#### What you have to do
Would you copy exactly the lines in the data below from the one that has "店舗のお問い合わせ (135, 2417)" through the one that has "الأخبار (782, 225)", dropping any pictures?
- - -
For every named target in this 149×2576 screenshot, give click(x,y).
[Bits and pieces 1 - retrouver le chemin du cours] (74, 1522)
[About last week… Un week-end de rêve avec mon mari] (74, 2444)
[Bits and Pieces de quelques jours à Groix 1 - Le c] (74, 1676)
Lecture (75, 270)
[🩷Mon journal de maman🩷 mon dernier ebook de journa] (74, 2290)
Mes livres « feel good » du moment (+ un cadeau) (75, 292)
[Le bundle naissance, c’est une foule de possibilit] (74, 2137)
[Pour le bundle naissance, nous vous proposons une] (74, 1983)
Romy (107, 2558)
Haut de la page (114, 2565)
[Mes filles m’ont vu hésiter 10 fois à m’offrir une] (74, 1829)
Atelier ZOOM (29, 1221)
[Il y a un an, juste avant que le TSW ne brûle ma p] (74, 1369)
- - -
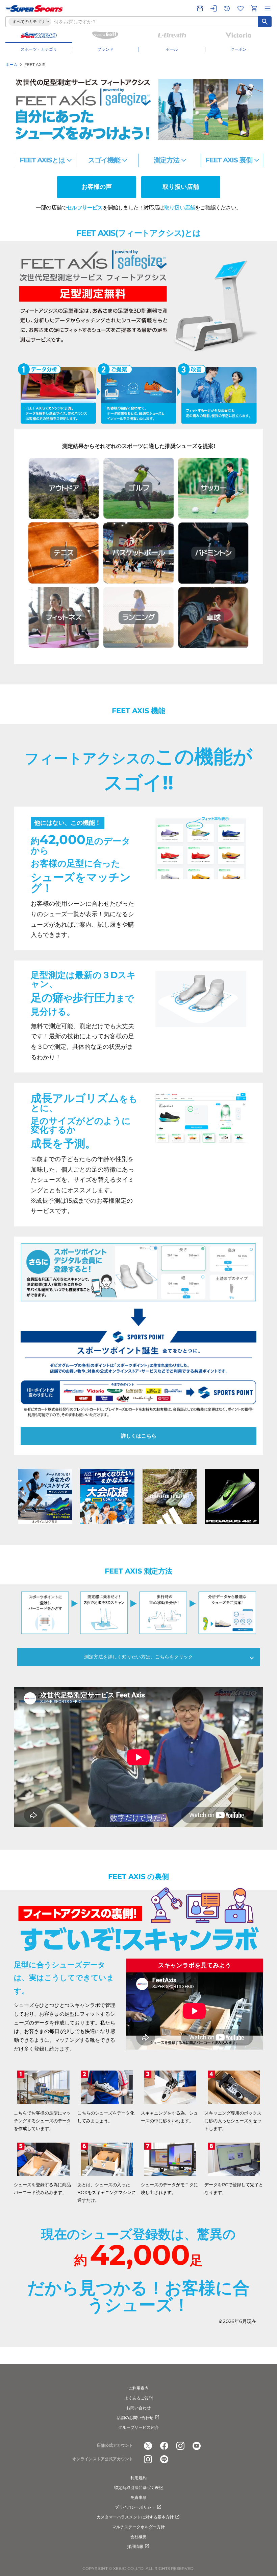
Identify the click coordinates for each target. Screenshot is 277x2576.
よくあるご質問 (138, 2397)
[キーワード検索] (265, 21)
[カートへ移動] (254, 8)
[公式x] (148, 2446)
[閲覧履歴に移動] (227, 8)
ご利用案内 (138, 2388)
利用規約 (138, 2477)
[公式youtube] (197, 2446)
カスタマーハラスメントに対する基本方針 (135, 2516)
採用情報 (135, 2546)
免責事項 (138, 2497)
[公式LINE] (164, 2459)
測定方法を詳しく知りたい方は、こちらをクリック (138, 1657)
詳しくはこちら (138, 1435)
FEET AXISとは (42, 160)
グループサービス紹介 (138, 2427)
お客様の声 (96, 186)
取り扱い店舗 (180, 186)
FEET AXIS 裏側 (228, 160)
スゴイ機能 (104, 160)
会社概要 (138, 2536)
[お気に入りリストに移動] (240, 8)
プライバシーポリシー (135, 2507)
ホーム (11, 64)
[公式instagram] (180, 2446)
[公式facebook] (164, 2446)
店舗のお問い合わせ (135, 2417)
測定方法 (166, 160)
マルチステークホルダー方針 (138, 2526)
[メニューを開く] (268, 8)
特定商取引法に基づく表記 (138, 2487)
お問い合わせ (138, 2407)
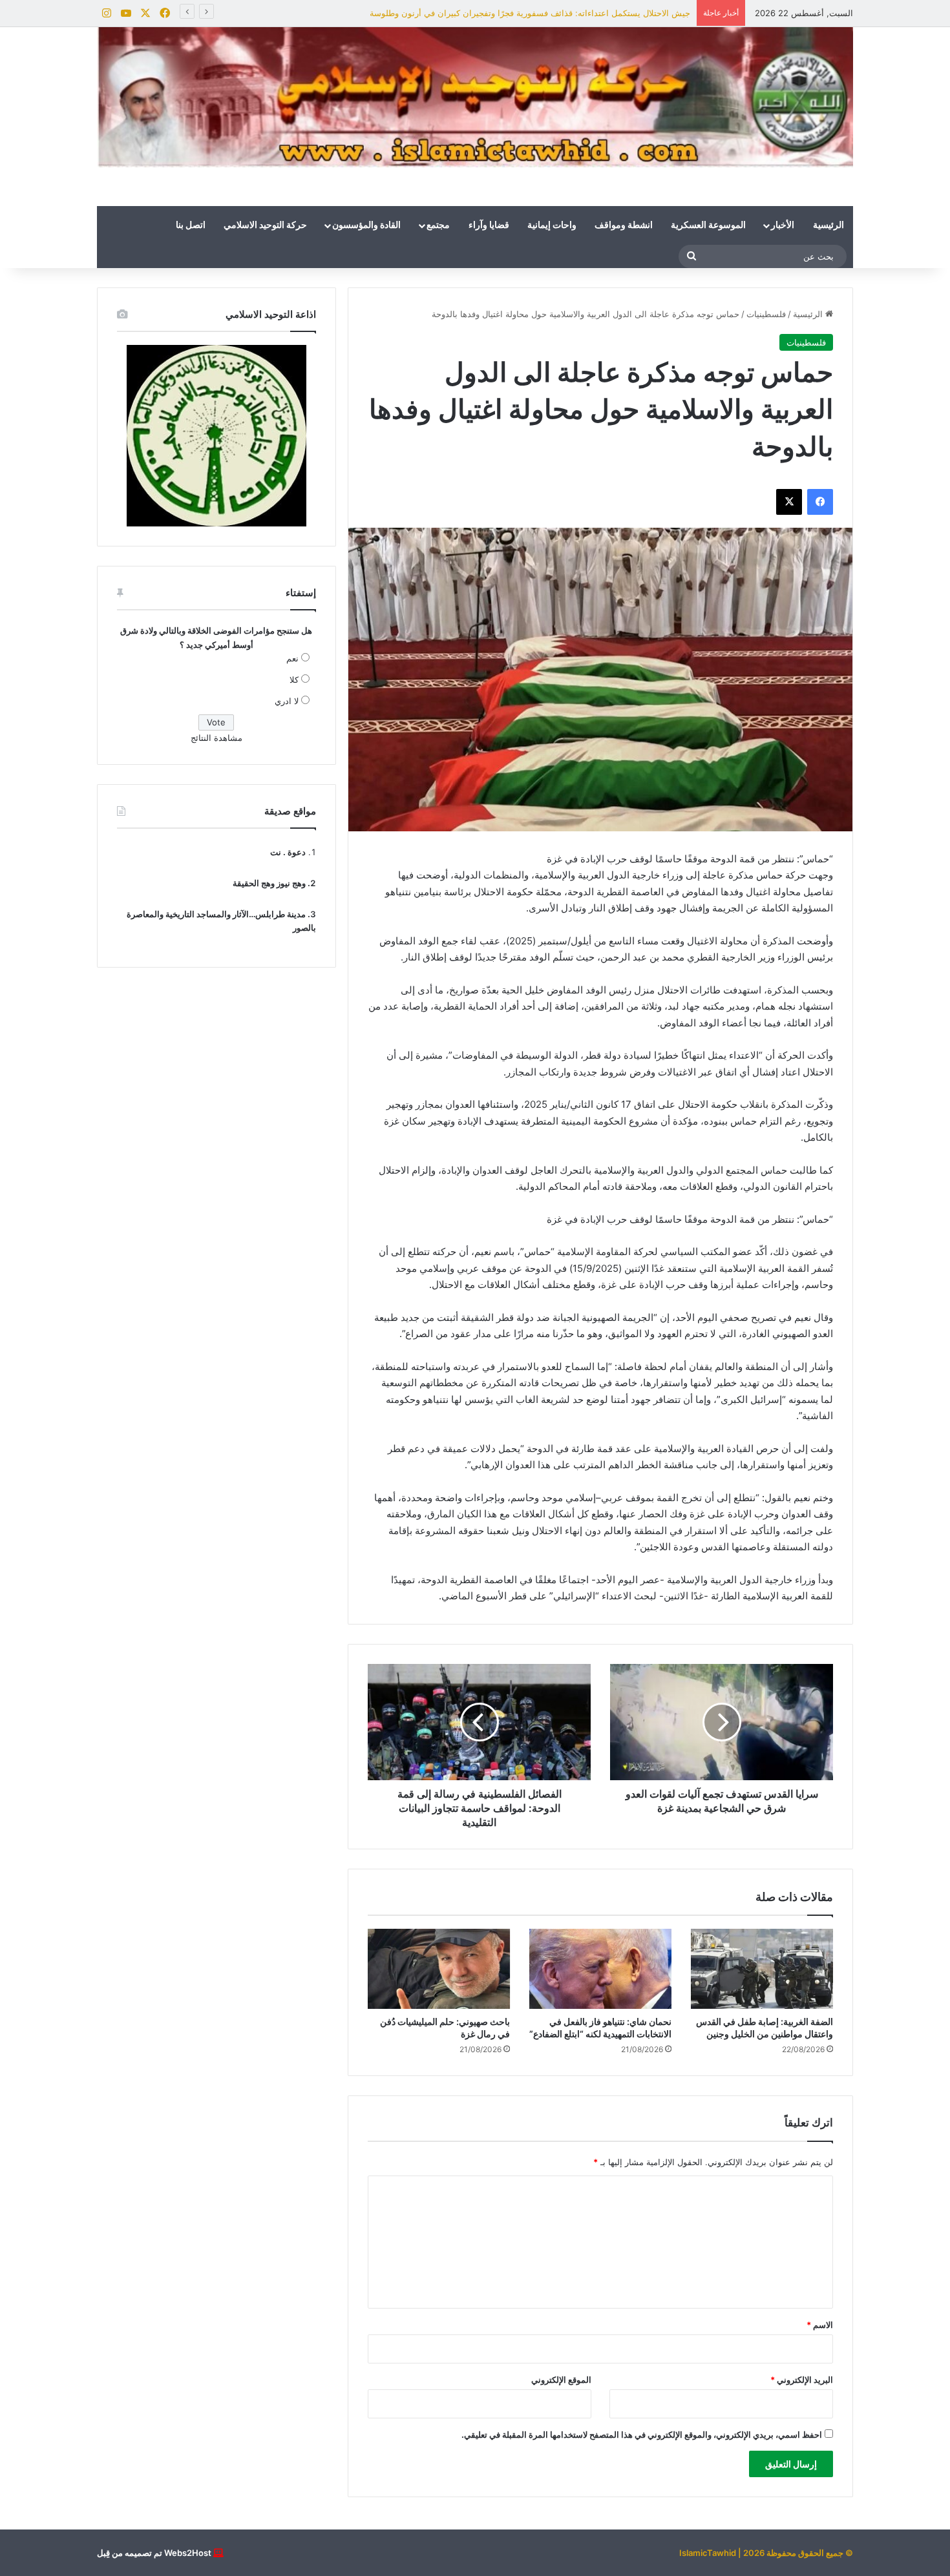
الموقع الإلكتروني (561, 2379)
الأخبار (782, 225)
- - -
#### Answer to this task
店舗のお問い合わせ (135, 2417)
測定方法 (166, 160)
マルチステークホルダー方針 (138, 2526)
[メニューを開く] (268, 8)
特定商取引法に基づく表記 (138, 2487)
お問い合わせ (138, 2407)
الموقع الإلكتروني (561, 2379)
الأخبار (782, 225)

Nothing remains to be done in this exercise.